British TV chef Jamie Oliver, who became misty last March over the wretched state of U.S. school lunches during season one of his ABC series Food Revolution, will not have a chance to shed fresh tears in his adopted hometown of Los Angeles. Administrators in the L.A. Unified School District have barred Oliver’s film crews from setting foot in any of their schools.
Robert Alaniz, a spokesman for the district, which is the nation’s second largest, is quoted in the Los Angeles Times as having explained:
Reality TV has a formula. You either have to have drama or create conflict to be successful. We’re not interested in either.
It sounds as though Alaniz may have caught the series pilot, in which the cockney cook alienated the kitchen staff of one Huntington, West Virginia, school, by adopting a holier-than-thou attitude. Then again, it may not have been Oliver’s self-righteous tone that turned off the powers that be in the L.A. school district but rather the irony of the chef’s checkered television past. How serious should one take nutritional guidance from a man whose previous series include Jamie Saves Our Bacon, lamenting the disappearance of fat-rich pigs?
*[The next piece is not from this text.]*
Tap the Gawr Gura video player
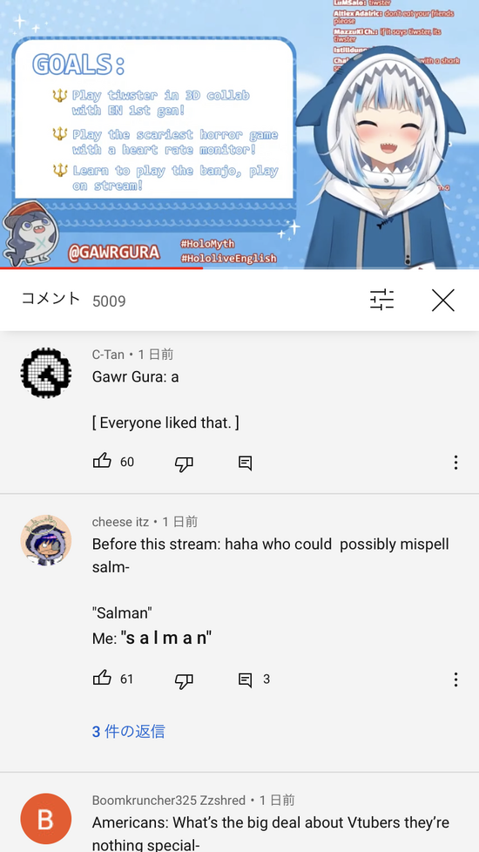tap(240, 133)
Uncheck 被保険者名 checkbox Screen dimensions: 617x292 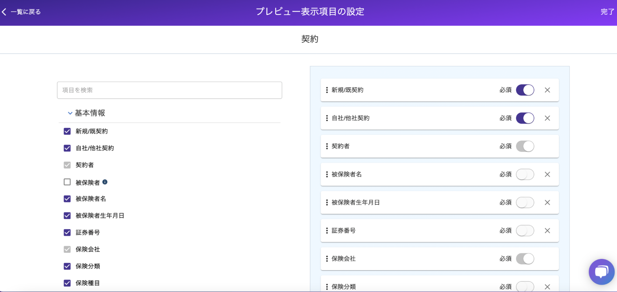coord(67,199)
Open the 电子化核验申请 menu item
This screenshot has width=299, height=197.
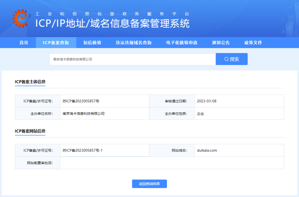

Or maybe it was Oliver’s larger-than-life ego, which Baylen Linnekin at Reason.com sums up as follows:
Oliver appears to believe there is something deeply wrong with those who don’t dine in his restaurants, buy his publications, watch his TV shows, or think of food as he does. To him, this deficit of character is so egregious and so widespread that only hugely expensive government re-education programs can rectify it.
According to People magazine, Oliver is hoping that parents will rally behind his cause to save American children from the fate of school lunch. It was toward this end that he opened Jamie’s Kitchen in Westwood, an L.A. suburb, to provide a food-centric community center. People quotes Oliver as saying:
Really, my job is trying to inspire people, trying to educate people, but also get them to have clear opinions about stuff, and stir up a little bit of trouble where some of the bad guys are getting away with murder.
In which case, chalk this round up to the “bad guys.”
- Critic’s Notebook: TV chef Jamie Oliver’s public meltdown; read the fine print on “deals of the day”
Click Subscribe at the top of the page to have my articles sent directly to your e-mail inbox. Follow me on Twitter or join me at Facebook. You can reach me at [email protected] or by posting a comment below.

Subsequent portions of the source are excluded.